(BRIEF) Every entry should be returned unchanged, with the pictures omitted.
───── WORKING DATA
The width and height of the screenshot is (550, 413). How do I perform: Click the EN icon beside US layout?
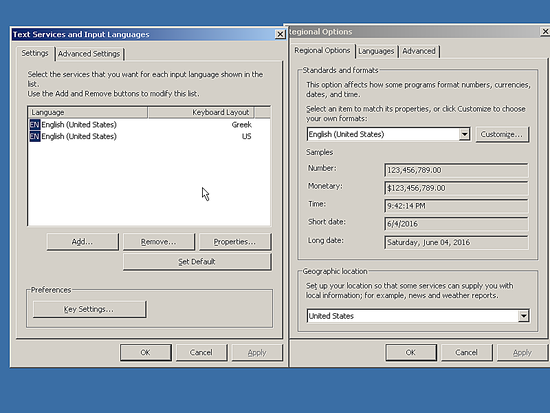click(35, 136)
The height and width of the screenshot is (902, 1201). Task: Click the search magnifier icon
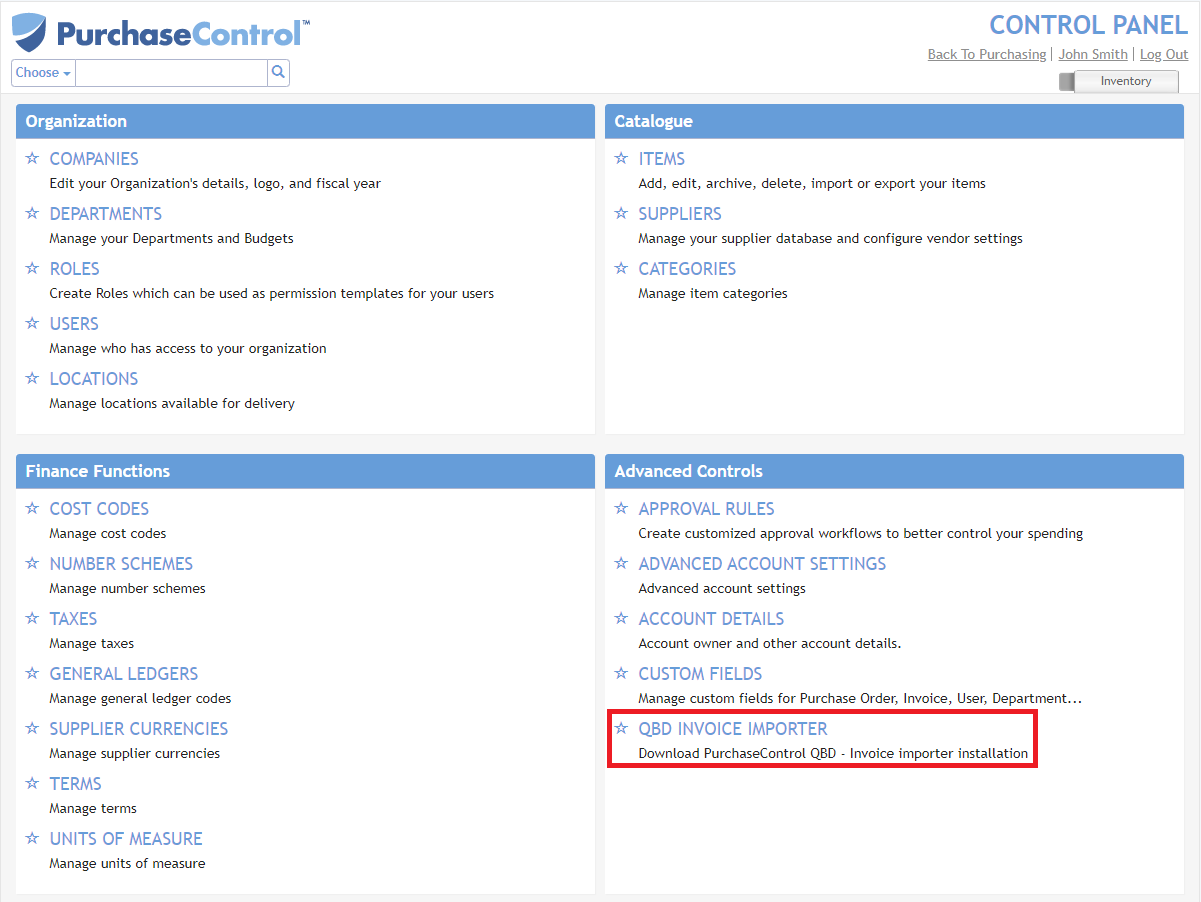coord(278,72)
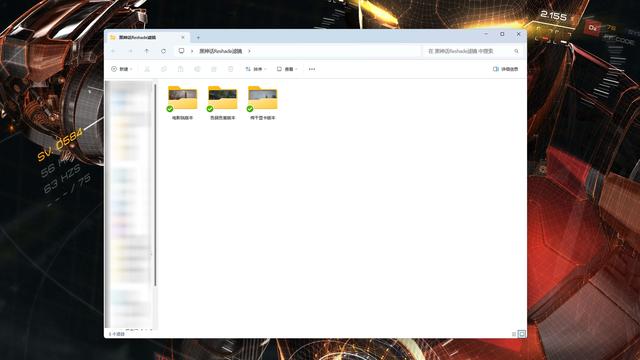This screenshot has height=360, width=640.
Task: Close the current Explorer tab
Action: coord(183,37)
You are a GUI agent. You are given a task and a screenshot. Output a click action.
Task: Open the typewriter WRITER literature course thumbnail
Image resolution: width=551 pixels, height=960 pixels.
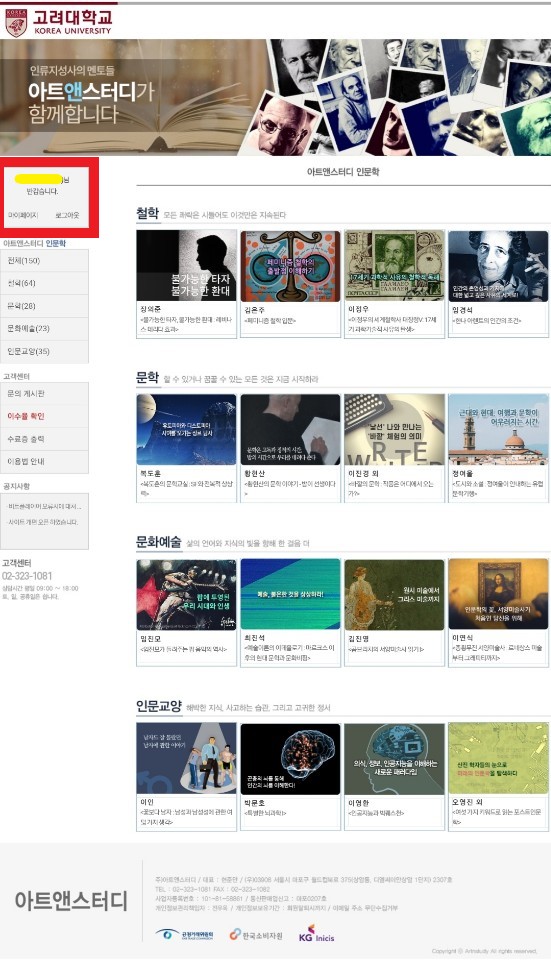[394, 430]
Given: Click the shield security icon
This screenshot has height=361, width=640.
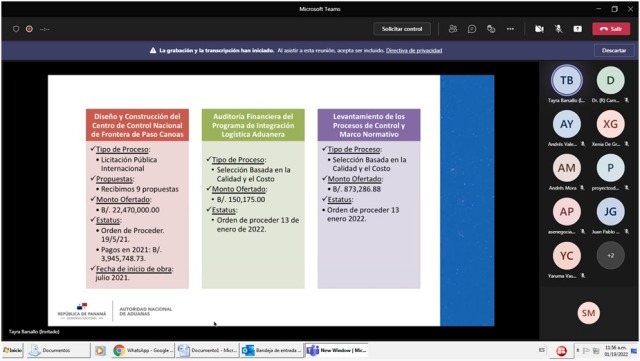Looking at the screenshot, I should [x=16, y=29].
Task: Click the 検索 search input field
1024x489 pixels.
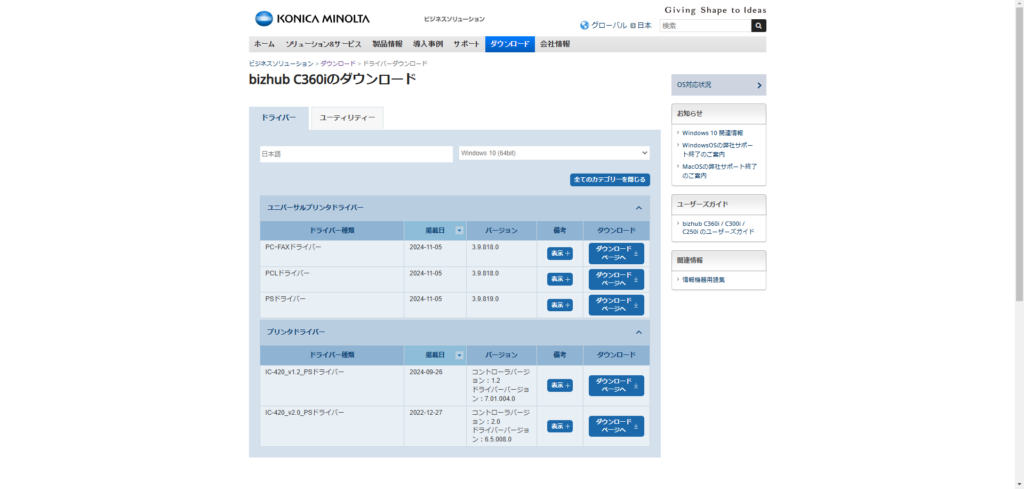Action: (x=704, y=25)
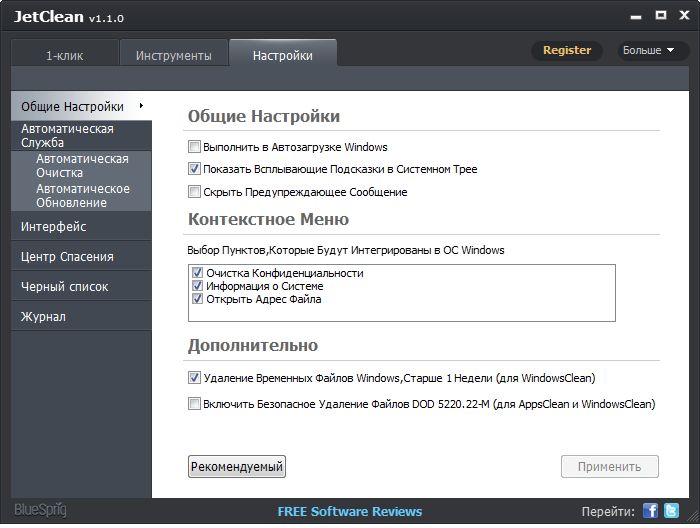Switch to the 1-клик tab

(x=64, y=56)
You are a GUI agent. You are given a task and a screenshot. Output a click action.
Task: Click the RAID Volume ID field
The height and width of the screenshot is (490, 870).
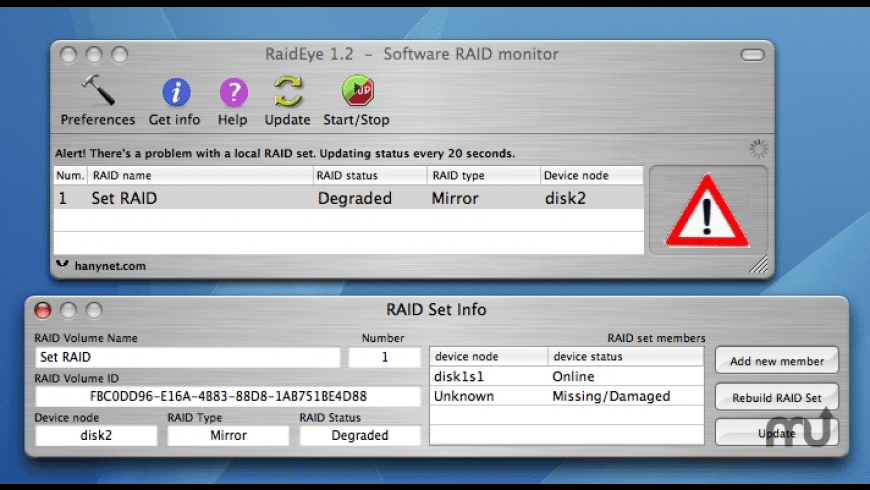227,396
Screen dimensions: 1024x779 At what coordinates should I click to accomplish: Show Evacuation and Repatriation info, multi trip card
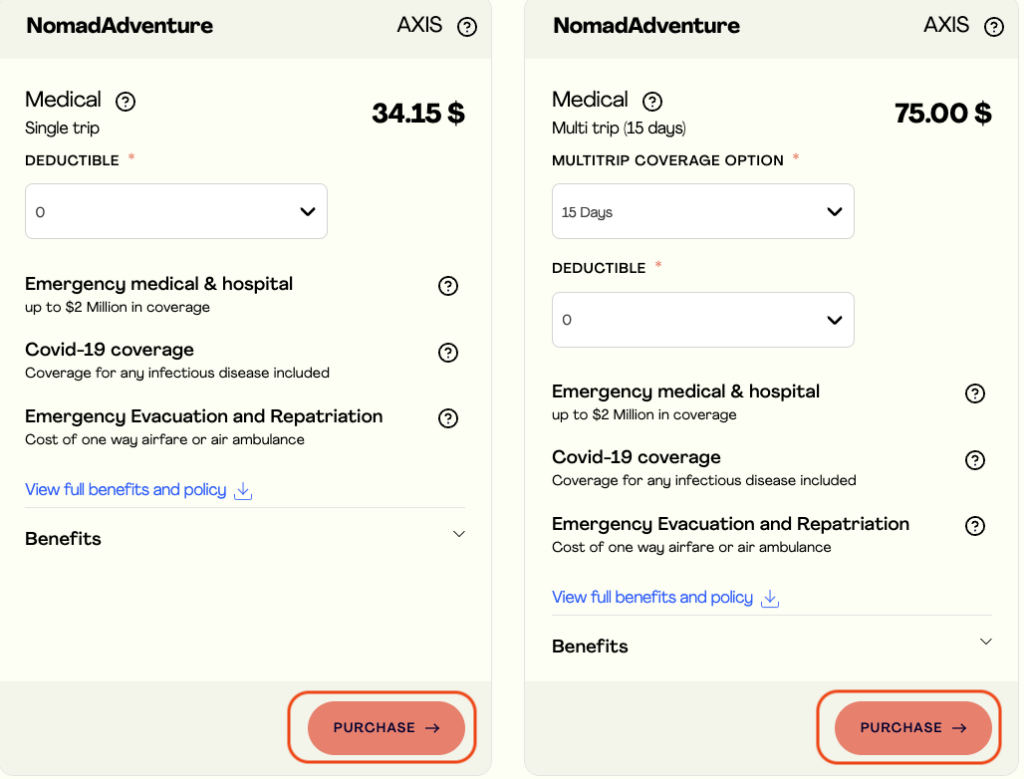pos(975,526)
──────────
(TASK ANSWER)
The width and height of the screenshot is (550, 413). How do I perform: Click the EN icon beside US layout?
click(35, 136)
The height and width of the screenshot is (902, 1201). Task: Click the search magnifier icon
coord(278,72)
This screenshot has height=360, width=640.
Task: Close the current Explorer tab
Action: coord(183,37)
You are a GUI agent. You are given a task and a screenshot. Output a click action.
Task: Open the typewriter WRITER literature course thumbnail
Image resolution: width=551 pixels, height=960 pixels.
[394, 430]
Given: Click the shield security icon
This screenshot has height=361, width=640.
Looking at the screenshot, I should [x=16, y=29].
Task: Click the 検索 search input field
1024x489 pixels.
Action: (x=704, y=25)
Switch to the 1-клик tab

(x=64, y=56)
You are a GUI agent. You are given a task and a screenshot. Output a click action.
Task: Click the RAID Volume ID field
The height and width of the screenshot is (490, 870).
227,396
Screen dimensions: 1024x779 At what coordinates should I click to accomplish: Show Evacuation and Repatriation info, multi trip card
pos(975,526)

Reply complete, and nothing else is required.